### Data for this exercise

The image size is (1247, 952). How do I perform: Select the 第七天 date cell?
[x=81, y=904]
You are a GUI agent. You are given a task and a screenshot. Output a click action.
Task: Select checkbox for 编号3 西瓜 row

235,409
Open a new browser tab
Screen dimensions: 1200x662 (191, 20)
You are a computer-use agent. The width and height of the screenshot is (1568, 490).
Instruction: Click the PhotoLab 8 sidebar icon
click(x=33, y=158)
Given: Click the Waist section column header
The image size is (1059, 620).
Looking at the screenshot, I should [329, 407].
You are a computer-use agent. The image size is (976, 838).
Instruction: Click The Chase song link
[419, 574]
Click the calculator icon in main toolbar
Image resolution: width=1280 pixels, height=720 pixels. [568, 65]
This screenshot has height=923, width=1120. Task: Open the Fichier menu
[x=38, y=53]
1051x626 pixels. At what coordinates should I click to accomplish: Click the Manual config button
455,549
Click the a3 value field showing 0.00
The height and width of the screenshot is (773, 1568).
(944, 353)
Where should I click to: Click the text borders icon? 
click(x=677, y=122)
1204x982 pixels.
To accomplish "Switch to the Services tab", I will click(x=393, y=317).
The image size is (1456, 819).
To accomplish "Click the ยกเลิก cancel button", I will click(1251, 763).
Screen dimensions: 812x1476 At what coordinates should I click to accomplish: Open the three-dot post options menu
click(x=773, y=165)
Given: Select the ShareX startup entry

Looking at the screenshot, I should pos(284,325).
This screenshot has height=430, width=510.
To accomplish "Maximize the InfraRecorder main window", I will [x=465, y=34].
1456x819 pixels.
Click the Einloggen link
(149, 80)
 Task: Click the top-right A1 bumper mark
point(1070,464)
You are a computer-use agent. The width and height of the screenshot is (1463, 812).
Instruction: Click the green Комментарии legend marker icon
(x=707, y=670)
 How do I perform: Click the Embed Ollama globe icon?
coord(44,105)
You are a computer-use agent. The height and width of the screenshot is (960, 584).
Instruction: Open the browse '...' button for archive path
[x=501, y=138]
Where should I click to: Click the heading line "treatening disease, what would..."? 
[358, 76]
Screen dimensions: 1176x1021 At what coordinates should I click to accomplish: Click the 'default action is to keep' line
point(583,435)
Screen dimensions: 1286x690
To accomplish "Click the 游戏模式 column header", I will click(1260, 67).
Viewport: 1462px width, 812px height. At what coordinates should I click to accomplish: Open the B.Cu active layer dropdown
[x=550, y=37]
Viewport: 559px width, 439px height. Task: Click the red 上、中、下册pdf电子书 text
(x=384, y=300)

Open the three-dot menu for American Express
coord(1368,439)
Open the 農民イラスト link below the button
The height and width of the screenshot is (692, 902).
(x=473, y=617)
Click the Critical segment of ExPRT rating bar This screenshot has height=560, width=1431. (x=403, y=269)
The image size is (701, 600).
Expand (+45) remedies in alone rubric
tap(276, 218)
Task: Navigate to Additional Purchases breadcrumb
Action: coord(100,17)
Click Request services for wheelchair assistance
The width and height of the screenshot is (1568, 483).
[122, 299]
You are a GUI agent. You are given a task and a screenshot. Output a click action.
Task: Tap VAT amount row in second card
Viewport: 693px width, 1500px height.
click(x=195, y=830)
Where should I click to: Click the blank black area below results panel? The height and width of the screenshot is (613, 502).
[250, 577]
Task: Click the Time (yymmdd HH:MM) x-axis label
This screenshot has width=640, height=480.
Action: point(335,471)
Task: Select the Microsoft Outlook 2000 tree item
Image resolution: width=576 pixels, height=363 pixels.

### Your objective
Copy all of the lines above again, substituting "popup" for every occurrence of "menu" and keeping everything else the same.

### Exercise output
The image size is (1247, 952). How do I perform: Select the 第七天 date cell?
[x=81, y=904]
You are a GUI agent. You are given a task and a screenshot. Output a click action.
Task: Select checkbox for 编号3 西瓜 row

235,409
Open a new browser tab
Screen dimensions: 1200x662 (191, 20)
You are a computer-use agent. The width and height of the screenshot is (1568, 490).
Instruction: Click the PhotoLab 8 sidebar icon
click(x=33, y=158)
Given: Click the Waist section column header
The image size is (1059, 620).
Looking at the screenshot, I should [329, 407].
You are a computer-use agent. The image size is (976, 838).
Instruction: Click The Chase song link
[419, 574]
Click the calculator icon in main toolbar
Image resolution: width=1280 pixels, height=720 pixels. [568, 65]
This screenshot has height=923, width=1120. Task: Open the Fichier popup
[x=38, y=53]
1051x626 pixels. At what coordinates should I click to accomplish: Click the Manual config button
455,549
Click the a3 value field showing 0.00
The height and width of the screenshot is (773, 1568).
(944, 353)
Where should I click to: Click the text borders icon? 
click(x=677, y=122)
1204x982 pixels.
To accomplish "Switch to the Services tab", I will click(x=393, y=317).
The image size is (1456, 819).
To accomplish "Click the ยกเลิก cancel button", I will click(1251, 763).
Screen dimensions: 812x1476 At what coordinates should I click to accomplish: Open the three-dot post options popup
click(x=773, y=165)
Given: Select the ShareX startup entry

Looking at the screenshot, I should pos(284,325).
This screenshot has height=430, width=510.
To accomplish "Maximize the InfraRecorder main window", I will [x=465, y=34].
1456x819 pixels.
Click the Einloggen link
(149, 80)
 Task: Click the top-right A1 bumper mark
point(1070,464)
You are a computer-use agent. The width and height of the screenshot is (1463, 812).
Instruction: Click the green Комментарии legend marker icon
(x=707, y=670)
 How do I perform: Click the Embed Ollama globe icon?
coord(44,105)
You are a computer-use agent. The height and width of the screenshot is (960, 584).
Instruction: Open the browse '...' button for archive path
[x=501, y=138]
Where should I click to: Click the heading line "treatening disease, what would..."? 
[358, 76]
Screen dimensions: 1176x1021 At what coordinates should I click to accomplish: Click the 'default action is to keep' line
point(583,435)
Screen dimensions: 1286x690
To accomplish "Click the 游戏模式 column header", I will click(1260, 67).
Viewport: 1462px width, 812px height. At what coordinates should I click to accomplish: Open the B.Cu active layer dropdown
[x=550, y=37]
Viewport: 559px width, 439px height. Task: Click the red 上、中、下册pdf电子书 text
(x=384, y=300)

Open the three-dot popup for American Express
coord(1368,439)
Open the 農民イラスト link below the button
The height and width of the screenshot is (692, 902).
(x=473, y=617)
Click the Critical segment of ExPRT rating bar This screenshot has height=560, width=1431. (x=403, y=269)
The image size is (701, 600).
Expand (+45) remedies in alone rubric
tap(276, 218)
Task: Navigate to Additional Purchases breadcrumb
Action: coord(100,17)
Click Request services for wheelchair assistance
The width and height of the screenshot is (1568, 483).
[122, 299]
You are a GUI agent. You are given a task and a screenshot. Output a click action.
Task: Tap VAT amount row in second card
Viewport: 693px width, 1500px height.
click(x=195, y=830)
Where should I click to: Click the blank black area below results panel? The height and width of the screenshot is (613, 502).
[250, 577]
Task: Click the Time (yymmdd HH:MM) x-axis label
This screenshot has width=640, height=480.
Action: point(335,471)
Task: Select the Microsoft Outlook 2000 tree item
Image resolution: width=576 pixels, height=363 pixels.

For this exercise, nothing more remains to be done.